Rwandan businessman and politician (1938–2025)

 (2 February 1938 – 3 August 2025), commonly known as Monsieur Zed or Mr. Z, was a Rwandan businessman and politician who was governor of the Ruhengeri prefecture in northwestern Rwanda from 1974 to 1989. Zigiranyirazo was a member of the Akazu, an elite circle of relatives and friends of former President Juvénal Habyarimana who pushed the Hutu Power ideology.
Accused of war crimes during the Rwandan genocide of 1994, he was ultimately acquitted by the International Criminal Tribunal for Rwanda, after spending six years in prison.

== Early life and career ==
An ethnic Hutu, Zigiranyirazo was the brother of Agathe Kanziga and brother-in-law of President Juvénal Habyarimana, who came to power in Rwanda in the Coup d'état of 5 July 1973. He was well-connected to the Hutu establishment of politicians, businessmen, and military officers which thereafter controlled the country.

In 1974, Habyarimana appointed Zigiranyirazo as governor of Ruhengeri, a position he kept for fifteen years. During that time, Zigiranyirazo wielded extraordinary power and was nicknamed "Monsieur Zed" and "le prince du nord" (prince of the north).
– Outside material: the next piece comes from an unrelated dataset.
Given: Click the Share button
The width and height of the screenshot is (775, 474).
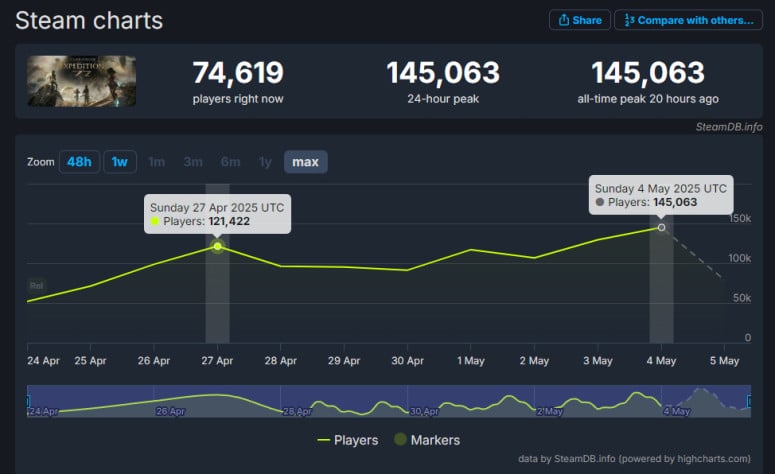Looking at the screenshot, I should pyautogui.click(x=580, y=20).

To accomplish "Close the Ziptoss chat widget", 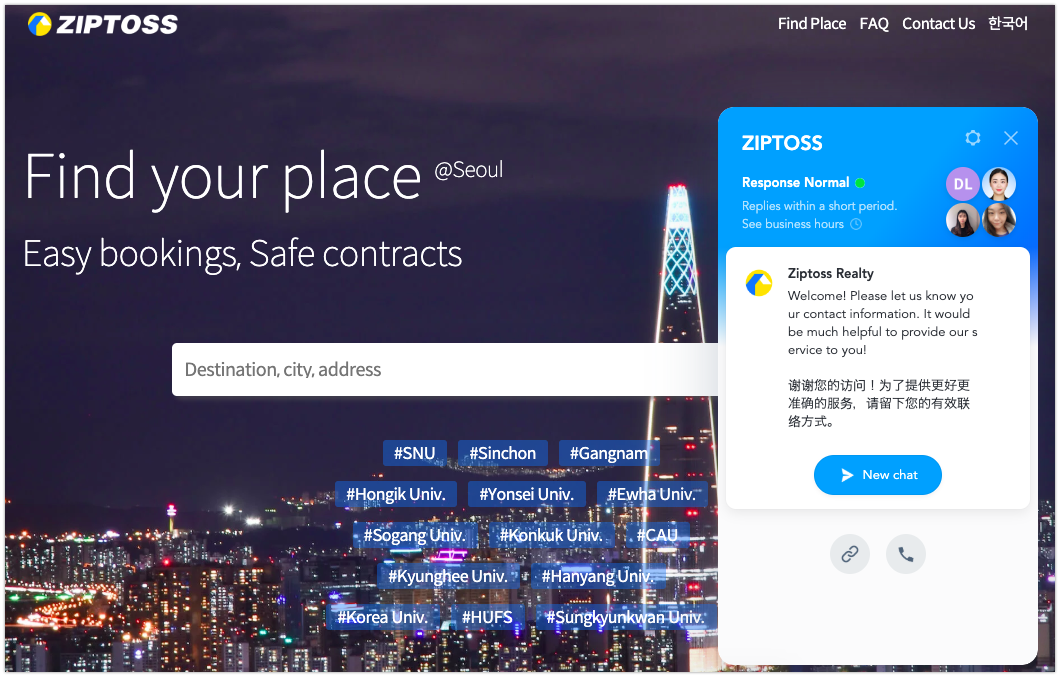I will 1011,138.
In 1989, Zigiranyirazo resigned his position as a governor to become a student at the Université du Québec à Montréal (UQAM) in Montreal, Quebec, Canada. He has since claimed that he abandoned all political activities in 1989.

In Montreal in 1993, Zigiranyirazo was convicted of uttering death threats against two Tutsi refugees, who "accused him of participating in the planning of ethnic massacres." He was then expelled from UQAM and from Canada.
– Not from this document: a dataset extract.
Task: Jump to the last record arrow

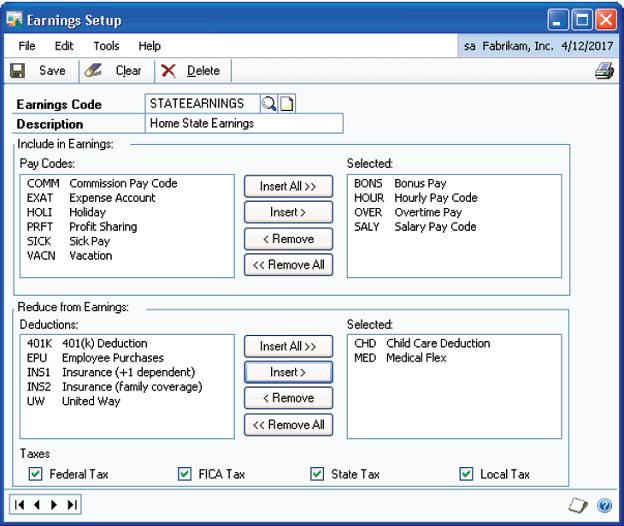Action: pos(71,505)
Following his expulsion from Canada, Zigiranyirazo returned to Rwanda. The assassination of his brother-in-law Habyarimana on 6 April 1994 precipitated the events leading to the Rwandan genocide. From some time after 1994 until July 2001, Zigiranyirazo resided in Nairobi, Kenya.

== Genocide allegations ==
The Office of the Prosecutor of the International Criminal Tribunal for Rwanda (ICTR) accused Zigiranyirazo of committing crimes during the months of the genocide in 1994, alleging that he "ordered or authorized roadblocks to be established in direct proximity to each of his three residences ... knowing and intending that they would be used in the campaign of extermination and killing. Protais Zigiranyirazo further instructed men at the roadblock to kill all Tutsi that attempted to pass through. Shortly thereafter, and on a continuing basis, soldiers and Interahamwe killed a number of people in their homes and killed people identified as Tutsi that attempted to pass through the roadblock."
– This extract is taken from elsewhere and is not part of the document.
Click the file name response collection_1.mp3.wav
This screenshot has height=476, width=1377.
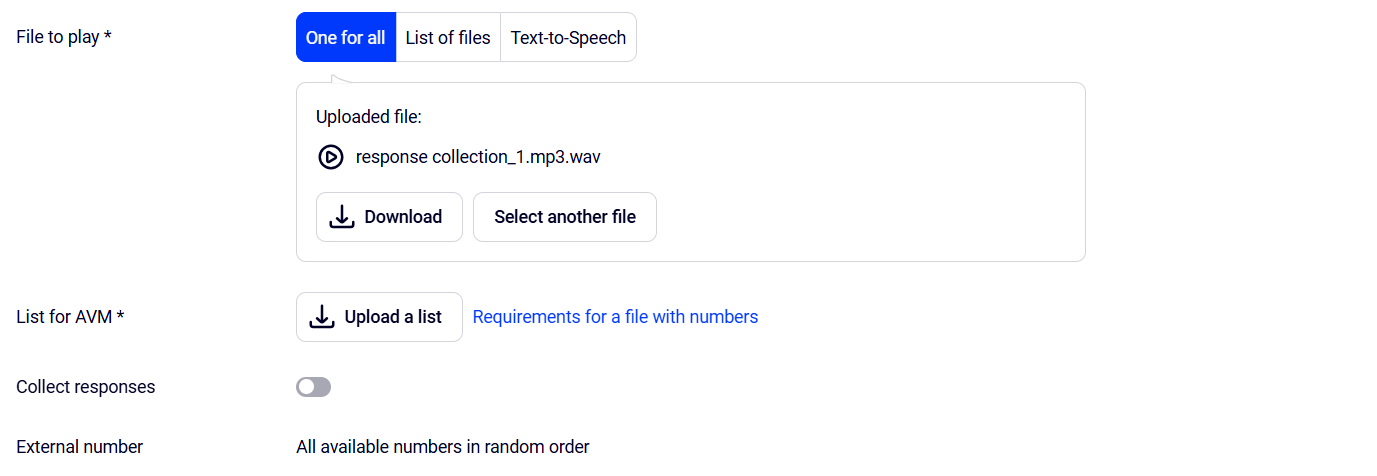coord(478,157)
== Arrest and court appearances ==
On 9 June 2001, Zigiranyirazo arrived in Belgium, travelling under a false identity, and sought asylum. While staying at a refugee centre, he was identified by an anonymous informant. On 21 July 2001, he was arrested, at the request of Carla Del Ponte, chief prosecutor of ICTR. On 4 October 2001, the Belgian government handed him over to ICTR.

On his initial appearance before the court in October 2001, he was charged with two counts of crimes against humanity. The indictment against him was, however, amended pending his second appearance on 25 November 2003. The amended indictment accused him of committing genocide against Tutsis between April and July 1994 in Kigali and Gisenyi. Proceedings continued for some five years, with Zigiranyirazo held on remand. On 18 December 2008, Trial Chamber III, composed of Judges Inés Mónica Weinberg de Roca of Argentina, Khalida Rashid Khan of Pakistan, and Lee Gacuiga Muthoga of Kenya, convicted Zigiranyirazo of genocide and extermination as crimes against humanity and sentenced him to twenty years imprisonment. Credit was given to him for the time he had spent in prison awaiting trial.

On 16 November 2009, the conviction was overturned by the Appeal Chamber of the ICTR, which acquitted Zigiranyirazo on all charges, finding that the court had made serious errors in its initial judgement, and ordering his immediate release. Zigiranyirazo’s withdrawal from political life in 1989 also influenced the acquittal decision. The Appeal Chamber explicitly found that there had been a miscarriage of justice.

== Death ==
Zigiranyirazo died on 3 August 2025 at his residence in Niamey, Niger, where he had been living since his acquittal. He was 87.

His family hoped to have him buried in Orléans, France, but a trial on 26 August, appealed on 28 August, forbid this burial, arguing of risks to interior security. A new burial place is still to be decided.